When the 2025 mayoral race began, Mamdani’s campaign didn’t have enough money to hire a pollster, so the free buses and child care and rent freeze that became cornerstones of his campaign came from conversations the candidate and staffers had among themselves and with voters. Now, campaign officials say that even had they had the funds to hire a pollster, it’s unlikely that those surveyed would have mentioned lowering costs as something they wanted the next mayor to tackle since most voters remain skeptical that government can meaningfully impact their bottom line.

“The blueprint for Democrats is to find things people stress about and offer answers about how they are going to address it, “ said Rebecca Katz, whose firm, Fight Agency, does ads for the Mamdani campaign. “Everyone stays up late at night and worries about how they are going to pay the things they need, and what Zohran did is he came up with easy-to-understand solutions to the problems of real New Yorkers.”

For some Democrats, the notion of centering affordability in your campaign pitch is hardly something that Mamdani deserves all the credit for. Talking about prices during a time of high inflation is, after all, a bit like talking about jobs during a recession.

“Why are we talking about the New York City mayor’s race and not about a Sioux City Democrat who just flipped a +11 Trump district in Iowa?” said Rahm Emanuel, the former mayor of Chicago and a potential 2028 presidential contender. “It’s because you are a New York City journalist with a fucking 917 area code.”

Still, Emanuel conceded that “every time Kamala Harris talked about affordability, she was ahead in the polls, and every time she talked about democracy, she was down in the polls. It’s the core issue for voters, so if you are running for office, you had better be on top of it. And every action Trump does is so that the public doesn’t focus on the economy and affordability. You see it every time the inflation numbers come out and he starts talking about crime and immigration.”

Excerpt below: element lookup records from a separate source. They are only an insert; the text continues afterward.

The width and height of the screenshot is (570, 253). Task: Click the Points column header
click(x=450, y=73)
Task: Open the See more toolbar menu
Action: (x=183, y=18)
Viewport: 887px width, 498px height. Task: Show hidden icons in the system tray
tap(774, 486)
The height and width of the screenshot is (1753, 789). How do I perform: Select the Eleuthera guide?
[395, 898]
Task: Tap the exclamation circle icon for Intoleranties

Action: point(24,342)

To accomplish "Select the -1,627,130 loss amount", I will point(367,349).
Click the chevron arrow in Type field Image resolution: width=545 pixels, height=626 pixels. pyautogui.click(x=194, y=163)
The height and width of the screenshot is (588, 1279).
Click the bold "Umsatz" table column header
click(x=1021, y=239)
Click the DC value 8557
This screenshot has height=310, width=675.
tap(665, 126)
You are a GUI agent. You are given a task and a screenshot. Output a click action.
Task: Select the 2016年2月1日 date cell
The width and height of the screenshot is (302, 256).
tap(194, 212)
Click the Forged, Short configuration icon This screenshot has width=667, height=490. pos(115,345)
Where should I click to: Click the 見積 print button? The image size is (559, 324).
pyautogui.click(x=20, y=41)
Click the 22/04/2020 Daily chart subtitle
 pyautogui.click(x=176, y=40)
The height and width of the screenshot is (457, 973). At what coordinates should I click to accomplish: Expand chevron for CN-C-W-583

It is not only around affordability that Mamdani has altered the contours of the Democratic Party’s discourse. While most Democrats criticized or at least shied away from the 2024 campus protests over the Israel-Palestine conflict, the Mamdani campaign tried from the start to tap into the energy of the protesters. Prior to Mamdani’s run, doing anything other than pledging fidelity to Israel was thought to be political suicide, especially in New York. During the first mayoral debate, nearly all the candidates onstage said their first overseas trip would be to Israel; Mamdani, who has refused to say that Israel should remain a Jewish state, said he would focus on the city and remain in the five boroughs. Soon after Mamdani won the primary, however, polling showed that only 8 percent of Democrats nationwide supported the Israeli government’s action in Gaza, while in New York, a yawning 18-point gap has opened up between those who say they are more supportive of the Palestinians than of Israelis.

In 2024, Khanna said that when he was one of a handful of members of Congress to vote against aid to Israel, he was told by his colleagues that “it would be a career-ender for me.” Now, more than a year later, with Mamdani set to go to City Hall, Khanna said the whole party can have a different orientation.

“I don’t think anybody would say that vote was a career-ender anymore.”